Een van mijn vele dromen (naast een ranch in Amerika, een eigen kledingwinkel in Nijmegen of een boek schrijven in zuid-west Frankrijk) is het hebben van een eigen koffie-thee- en taartzaak samen met mijn zusje. We noemen die zaak dan de Koffiekoorner en we serveren het beste van onze baksels.
Als ik zeg ‘het beste’ dan bedoel ik ook het beste. Dan wil ik voor mijn befaamde witte chocolade cheesecake met aalbessensaus alleen de beste witte chocolade en de zoetste bessen. De scones worden gemaakt met echte roomboter en volle melk en de jam en clotted cream zijn zelfgemaakt. Ik serveer mijn producten zoals ik ze zelf ook zou willen eten.

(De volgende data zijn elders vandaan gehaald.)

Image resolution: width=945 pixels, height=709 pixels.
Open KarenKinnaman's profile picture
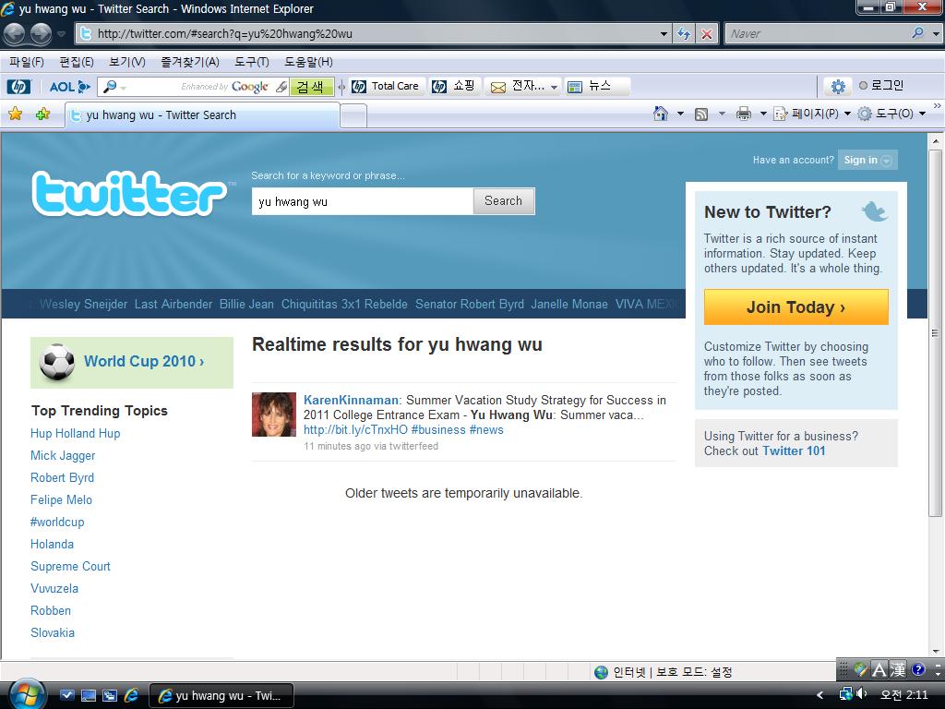274,415
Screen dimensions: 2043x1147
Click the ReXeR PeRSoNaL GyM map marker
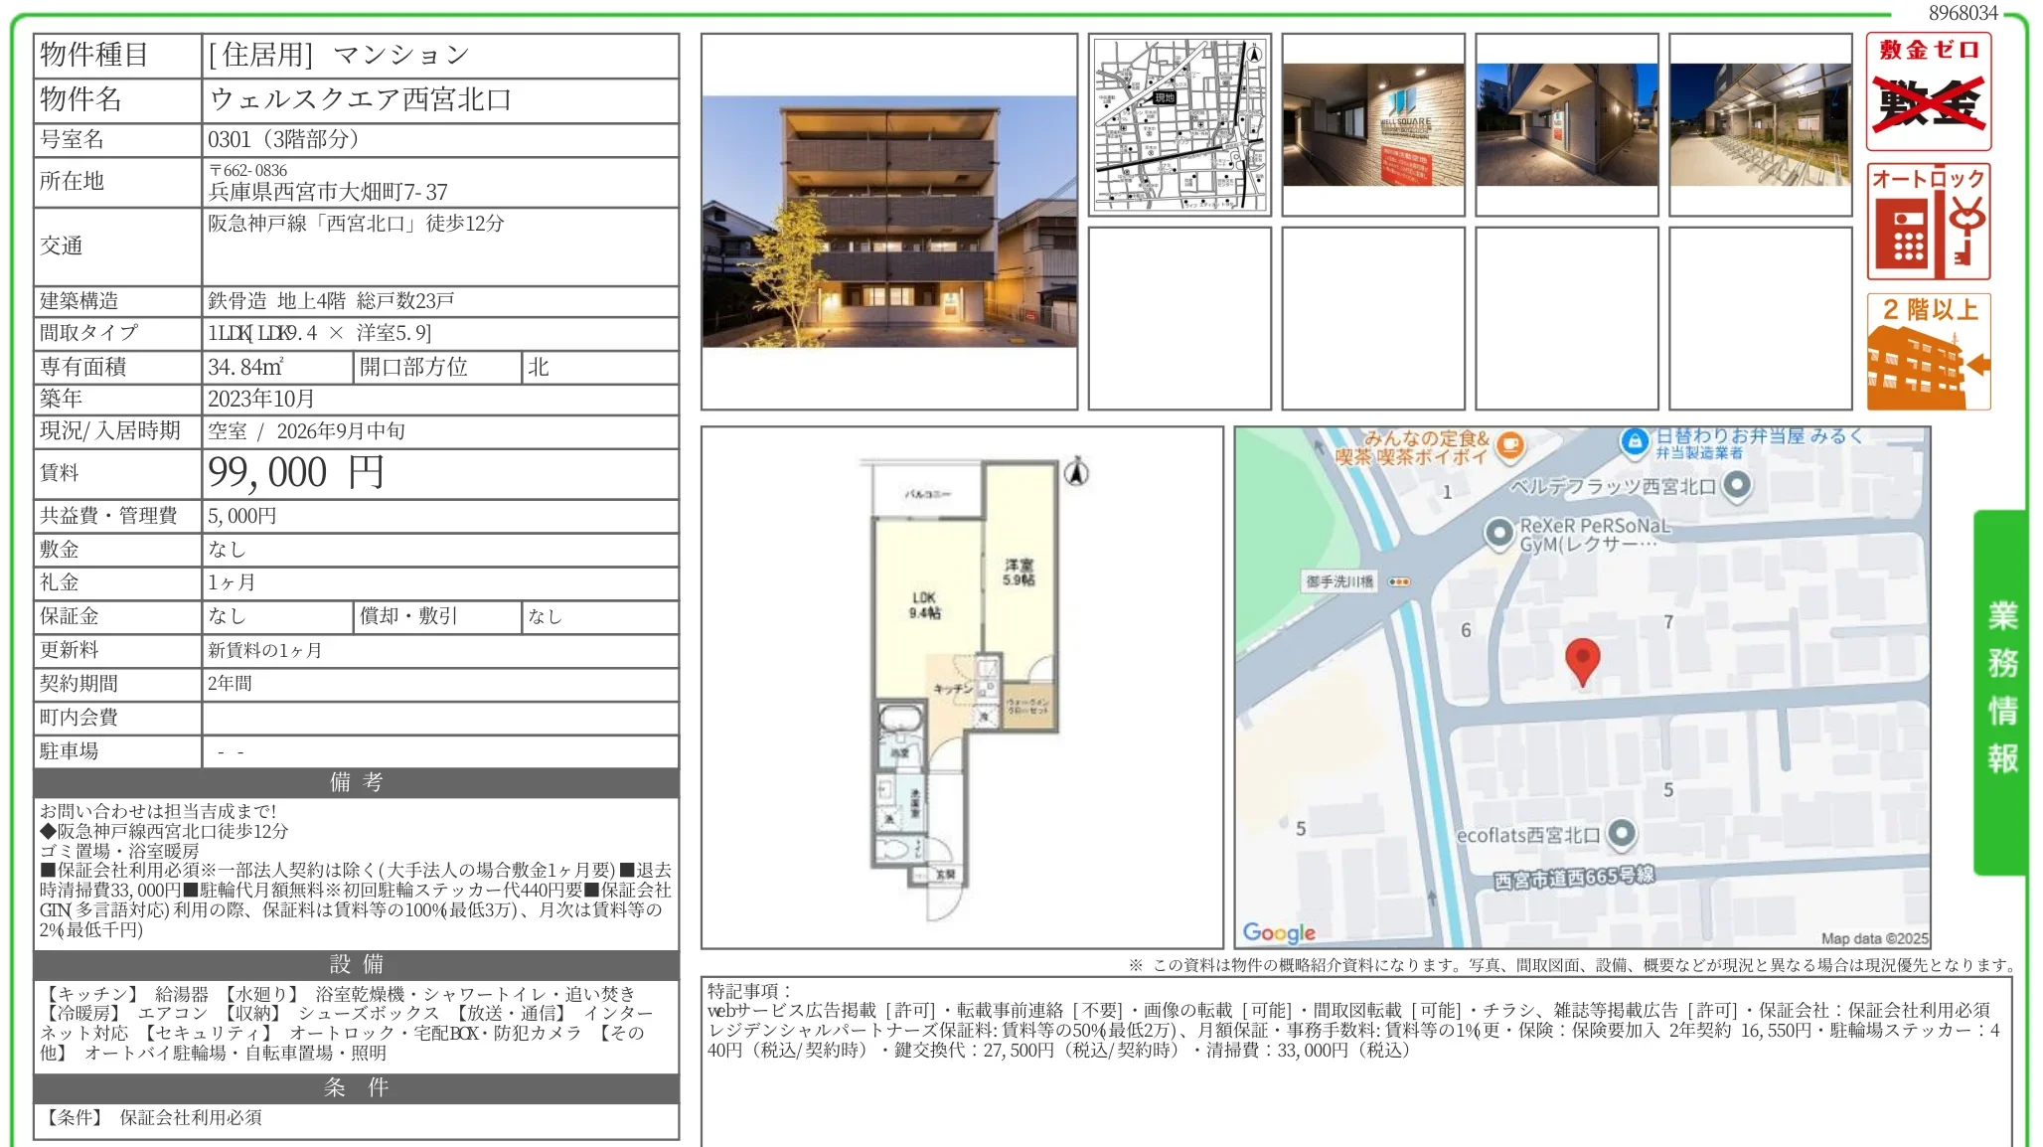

Ik herhaal die laatste zin nog een keer: ik serveer mijn producten zoals ik ze zelf ook zou willen eten. Met dat in mijn achterhoofd zit ik regelmatig vol verbazing in een uitspanning op een of ander misbaksel te kauwen waar ik schandalig veel voor heb betaald. Het lijkt erop dat kwalitatief goed eten alleen nog maar kan in de restaurants die zichzelf, maar vooral de klant, serieus nemen. Ik noem bijvoorbeeld een Sinne in Amsterdam waar de liefde voor wijn en spijs door personeel en klanten wordt gedeeld.
Dat Sinne een sterrenrestaurant is, moet niets uitmaken. Ook zonder ster moet je kunnen koken en ook zonder ster moet je het hoogst haalbare voor je klanten willen. Natuurlijk, moet je niet voor een dubbeltje op de eerste rij willen zitten als je bij de Patatza(a)k zit. Maar als ik 10 euro voor een salade betaal dan hoef ik geen genoegen te nemen met wat ijsbergsla, met 4 stukjes kip en avocado, afgetopt met komkommer en tomaat en een inspiratieloze honing-mosterddressing. Ook voor 10 euro kun je een spannende salade op tafel zetten.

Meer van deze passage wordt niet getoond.